ML & MLOps Platforms (Critical for MLE Interviews)

Capability GCP AWS Azure
ML Platform Vertex AI SageMaker Azure ML
Training Jobs Vertex Training SageMaker Training Azure ML Jobs
Feature Store Vertex Feature Store SageMaker Feature Store Azure Feature Store
Pipelines Vertex Pipelines SageMaker Pipelines Azure ML Pipelines
Model Registry Vertex Model Registry SageMaker Registry Azure ML Registry
Online Serving Vertex Endpoints SageMaker Endpoints Azure Online Endpoints
Monitoring Vertex Model Monitoring SageMaker Model Monitor Azure ML Monitoring

Key interview insight:
Most ML failures come from data + serving, not modeling.


How I Reason Across Clouds (Interview Framing)

Instead of saying:

“I’d use BigQuery”

Say:

“I’d use a managed columnar data warehouse (BigQuery / Redshift) optimized for analytical queries.”

Instead of:

“We use SageMaker”

Say:

“We use a managed ML platform for training, registry, deployment, and monitoring.”
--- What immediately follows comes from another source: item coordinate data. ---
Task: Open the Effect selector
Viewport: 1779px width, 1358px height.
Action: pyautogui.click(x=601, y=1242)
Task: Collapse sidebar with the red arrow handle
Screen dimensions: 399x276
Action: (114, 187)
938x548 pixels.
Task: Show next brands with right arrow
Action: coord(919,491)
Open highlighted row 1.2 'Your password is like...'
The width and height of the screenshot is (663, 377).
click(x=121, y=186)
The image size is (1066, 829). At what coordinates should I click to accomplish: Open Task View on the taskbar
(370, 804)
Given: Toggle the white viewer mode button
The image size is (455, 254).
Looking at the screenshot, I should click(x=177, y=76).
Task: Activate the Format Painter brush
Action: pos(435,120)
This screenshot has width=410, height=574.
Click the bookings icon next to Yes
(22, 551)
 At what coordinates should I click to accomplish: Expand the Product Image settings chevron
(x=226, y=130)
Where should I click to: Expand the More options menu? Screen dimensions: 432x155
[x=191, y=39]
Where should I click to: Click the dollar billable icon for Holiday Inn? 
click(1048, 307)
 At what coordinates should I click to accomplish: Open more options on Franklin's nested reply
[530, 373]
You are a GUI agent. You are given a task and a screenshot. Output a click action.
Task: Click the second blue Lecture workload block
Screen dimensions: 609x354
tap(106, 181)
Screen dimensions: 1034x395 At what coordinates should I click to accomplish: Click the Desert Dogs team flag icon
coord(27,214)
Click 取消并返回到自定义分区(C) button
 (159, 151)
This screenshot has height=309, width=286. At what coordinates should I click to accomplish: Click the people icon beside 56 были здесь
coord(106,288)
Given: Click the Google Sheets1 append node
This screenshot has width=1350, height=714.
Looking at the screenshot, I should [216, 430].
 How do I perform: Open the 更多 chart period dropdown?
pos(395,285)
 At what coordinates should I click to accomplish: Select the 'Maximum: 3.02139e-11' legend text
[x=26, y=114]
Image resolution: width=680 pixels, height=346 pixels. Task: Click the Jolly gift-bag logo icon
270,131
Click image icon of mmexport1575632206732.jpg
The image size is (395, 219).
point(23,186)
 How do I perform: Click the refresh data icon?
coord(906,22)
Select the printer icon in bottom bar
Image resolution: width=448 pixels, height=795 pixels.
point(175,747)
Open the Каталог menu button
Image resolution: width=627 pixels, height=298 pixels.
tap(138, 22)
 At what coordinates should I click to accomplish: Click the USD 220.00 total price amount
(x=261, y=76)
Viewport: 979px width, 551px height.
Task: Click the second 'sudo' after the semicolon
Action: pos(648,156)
Cloud Selection Heuristics

  • GCP: Strongest for analytics & ML-native workflows
  • AWS: Broadest ecosystem, best for infra-heavy systems
  • Azure: Strong enterprise integration, identity-first

In interviews, emphasize trade-offs, not preferences.


TL;DR Mental Model

All clouds provide the same primitives:

Compute · Storage · Network · Data · ML · Observability

If you can reason at that level, service names are just details.


This cheatsheet is intended for ML system design interviews and real-world architecture discussions.